No entanto, acrescentou: “O cálculo que a Agência Internacional de Energia está a fazer é, infelizmente, mesmo no melhor cenário, também um pouco preocupante”. Mais de 80 instalações energéticas do Golfo foram afectadas até agora – e algumas “gravemente”. Pode levar dois meses para que a oferta flua, e não nos níveis observados anteriormente.
O que não está em risco, enfatizou ele, é o futuro da relação entre os EUA e os seus aliados europeus, embora estes não estejam dispostos a apoiar militarmente os americanos no conflito.
“Acredito firmemente na natureza estratégica da relação entre os EUA e a UE; estamos muito próximos há centenas de anos. Pode haver turbulência nessa relação. Há divergências nessa relação que vimos, seja nas relações comerciais, seja na questão da Gronelândia anteriormente”, disse ele.

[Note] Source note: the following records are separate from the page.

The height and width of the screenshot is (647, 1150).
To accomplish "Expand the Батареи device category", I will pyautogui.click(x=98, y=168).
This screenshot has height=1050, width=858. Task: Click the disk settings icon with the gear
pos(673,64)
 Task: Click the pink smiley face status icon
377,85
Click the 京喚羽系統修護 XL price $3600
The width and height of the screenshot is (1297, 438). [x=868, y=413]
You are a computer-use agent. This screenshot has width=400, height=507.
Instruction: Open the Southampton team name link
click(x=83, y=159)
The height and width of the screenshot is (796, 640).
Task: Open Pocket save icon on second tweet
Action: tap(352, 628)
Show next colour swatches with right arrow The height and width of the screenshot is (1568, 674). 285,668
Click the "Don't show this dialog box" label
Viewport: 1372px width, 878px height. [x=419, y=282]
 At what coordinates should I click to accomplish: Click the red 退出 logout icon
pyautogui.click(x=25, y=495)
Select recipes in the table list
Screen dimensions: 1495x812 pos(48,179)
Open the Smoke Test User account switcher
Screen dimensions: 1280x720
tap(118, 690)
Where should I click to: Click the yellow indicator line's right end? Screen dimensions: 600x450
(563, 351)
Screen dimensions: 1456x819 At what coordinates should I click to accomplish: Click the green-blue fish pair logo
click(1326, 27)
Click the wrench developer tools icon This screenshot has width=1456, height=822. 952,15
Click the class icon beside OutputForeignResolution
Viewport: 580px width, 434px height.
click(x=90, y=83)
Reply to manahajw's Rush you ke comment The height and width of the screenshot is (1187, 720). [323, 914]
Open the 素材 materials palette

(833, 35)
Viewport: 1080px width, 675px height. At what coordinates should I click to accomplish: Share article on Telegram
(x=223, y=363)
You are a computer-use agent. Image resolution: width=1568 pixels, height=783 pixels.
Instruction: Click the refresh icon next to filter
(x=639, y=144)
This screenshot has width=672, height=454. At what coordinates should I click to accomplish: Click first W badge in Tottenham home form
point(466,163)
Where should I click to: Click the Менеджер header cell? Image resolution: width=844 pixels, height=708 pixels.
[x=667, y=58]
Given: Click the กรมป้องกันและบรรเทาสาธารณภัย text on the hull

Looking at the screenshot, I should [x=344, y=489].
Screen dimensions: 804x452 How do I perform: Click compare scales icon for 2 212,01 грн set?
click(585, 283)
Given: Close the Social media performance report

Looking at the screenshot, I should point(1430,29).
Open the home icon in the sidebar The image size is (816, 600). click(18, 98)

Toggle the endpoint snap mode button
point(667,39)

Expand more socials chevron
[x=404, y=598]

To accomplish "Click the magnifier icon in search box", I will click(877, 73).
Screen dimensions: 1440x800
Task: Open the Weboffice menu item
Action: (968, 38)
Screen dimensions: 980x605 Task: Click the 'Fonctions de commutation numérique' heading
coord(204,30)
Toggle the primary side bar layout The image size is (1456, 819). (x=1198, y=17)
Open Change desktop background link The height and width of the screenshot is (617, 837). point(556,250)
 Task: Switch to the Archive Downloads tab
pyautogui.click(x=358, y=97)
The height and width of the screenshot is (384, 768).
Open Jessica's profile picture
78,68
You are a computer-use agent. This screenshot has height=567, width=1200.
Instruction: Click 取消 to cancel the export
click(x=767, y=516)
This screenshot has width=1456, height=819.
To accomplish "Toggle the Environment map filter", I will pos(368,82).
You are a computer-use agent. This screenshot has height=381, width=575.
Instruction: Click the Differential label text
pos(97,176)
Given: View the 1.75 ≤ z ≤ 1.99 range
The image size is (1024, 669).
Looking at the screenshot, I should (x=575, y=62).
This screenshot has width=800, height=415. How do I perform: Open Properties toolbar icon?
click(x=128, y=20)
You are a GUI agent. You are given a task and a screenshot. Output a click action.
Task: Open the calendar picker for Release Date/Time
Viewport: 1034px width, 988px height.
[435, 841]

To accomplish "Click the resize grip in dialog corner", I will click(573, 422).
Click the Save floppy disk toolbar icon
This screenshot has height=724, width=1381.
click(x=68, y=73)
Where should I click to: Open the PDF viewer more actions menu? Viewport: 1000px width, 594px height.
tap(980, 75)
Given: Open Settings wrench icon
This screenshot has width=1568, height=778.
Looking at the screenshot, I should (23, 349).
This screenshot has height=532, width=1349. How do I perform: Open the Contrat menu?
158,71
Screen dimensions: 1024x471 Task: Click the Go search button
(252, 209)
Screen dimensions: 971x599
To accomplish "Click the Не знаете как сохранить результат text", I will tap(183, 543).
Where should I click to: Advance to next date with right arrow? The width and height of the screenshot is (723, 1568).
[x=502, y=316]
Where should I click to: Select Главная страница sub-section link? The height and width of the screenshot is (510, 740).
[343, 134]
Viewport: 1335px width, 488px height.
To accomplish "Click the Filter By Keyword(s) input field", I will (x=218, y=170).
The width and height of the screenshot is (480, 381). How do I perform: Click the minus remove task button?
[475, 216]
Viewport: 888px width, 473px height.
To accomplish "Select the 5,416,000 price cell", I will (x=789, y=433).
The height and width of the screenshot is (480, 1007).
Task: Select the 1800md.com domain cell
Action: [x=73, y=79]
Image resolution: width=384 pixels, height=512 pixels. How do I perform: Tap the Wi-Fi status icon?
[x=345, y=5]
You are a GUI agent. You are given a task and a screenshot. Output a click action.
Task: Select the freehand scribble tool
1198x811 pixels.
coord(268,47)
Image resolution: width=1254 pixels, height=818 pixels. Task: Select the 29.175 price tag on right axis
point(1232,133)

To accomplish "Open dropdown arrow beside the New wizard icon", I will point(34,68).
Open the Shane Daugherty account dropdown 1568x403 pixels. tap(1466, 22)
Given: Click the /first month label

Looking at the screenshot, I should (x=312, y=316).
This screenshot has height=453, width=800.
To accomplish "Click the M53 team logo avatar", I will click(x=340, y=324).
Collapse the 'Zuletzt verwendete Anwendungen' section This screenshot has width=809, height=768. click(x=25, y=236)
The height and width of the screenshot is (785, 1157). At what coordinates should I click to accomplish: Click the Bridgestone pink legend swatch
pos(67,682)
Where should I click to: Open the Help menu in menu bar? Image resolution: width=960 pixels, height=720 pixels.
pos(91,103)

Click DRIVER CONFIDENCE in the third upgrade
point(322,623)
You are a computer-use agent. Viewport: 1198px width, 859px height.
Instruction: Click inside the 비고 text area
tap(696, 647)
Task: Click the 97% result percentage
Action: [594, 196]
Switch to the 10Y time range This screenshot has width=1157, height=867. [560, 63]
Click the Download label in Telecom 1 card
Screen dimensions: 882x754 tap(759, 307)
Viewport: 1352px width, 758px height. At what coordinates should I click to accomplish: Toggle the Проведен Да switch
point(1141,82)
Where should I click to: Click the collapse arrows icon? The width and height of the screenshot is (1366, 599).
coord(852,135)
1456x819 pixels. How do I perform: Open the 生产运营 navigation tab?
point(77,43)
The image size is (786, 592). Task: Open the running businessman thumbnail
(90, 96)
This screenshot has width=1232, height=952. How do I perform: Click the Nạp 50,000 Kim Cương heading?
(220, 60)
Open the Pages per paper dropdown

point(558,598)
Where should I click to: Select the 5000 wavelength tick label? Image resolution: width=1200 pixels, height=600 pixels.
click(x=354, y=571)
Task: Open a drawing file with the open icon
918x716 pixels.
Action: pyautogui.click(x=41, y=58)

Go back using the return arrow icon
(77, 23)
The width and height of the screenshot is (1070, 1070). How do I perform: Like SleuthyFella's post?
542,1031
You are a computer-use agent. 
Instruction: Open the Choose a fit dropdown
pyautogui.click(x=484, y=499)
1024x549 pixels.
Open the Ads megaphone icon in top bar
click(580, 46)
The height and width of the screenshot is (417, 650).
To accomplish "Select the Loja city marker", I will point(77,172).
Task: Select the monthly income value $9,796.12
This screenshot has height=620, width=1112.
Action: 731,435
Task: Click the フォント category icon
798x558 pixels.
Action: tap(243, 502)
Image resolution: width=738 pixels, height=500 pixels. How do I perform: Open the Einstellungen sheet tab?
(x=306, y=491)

“Mas acredito firmemente que o interesse estratégico tanto dos EUA como da UE é ter uma relação estreita e colaborativa em todas as frentes”, acrescentou, seja na geopolítica ou na tecnologia, como a corrida à IA. “Acho que todos nós precisamos de bons amigos e todos nós, no final das contas, agiremos de forma totalmente estratégica.”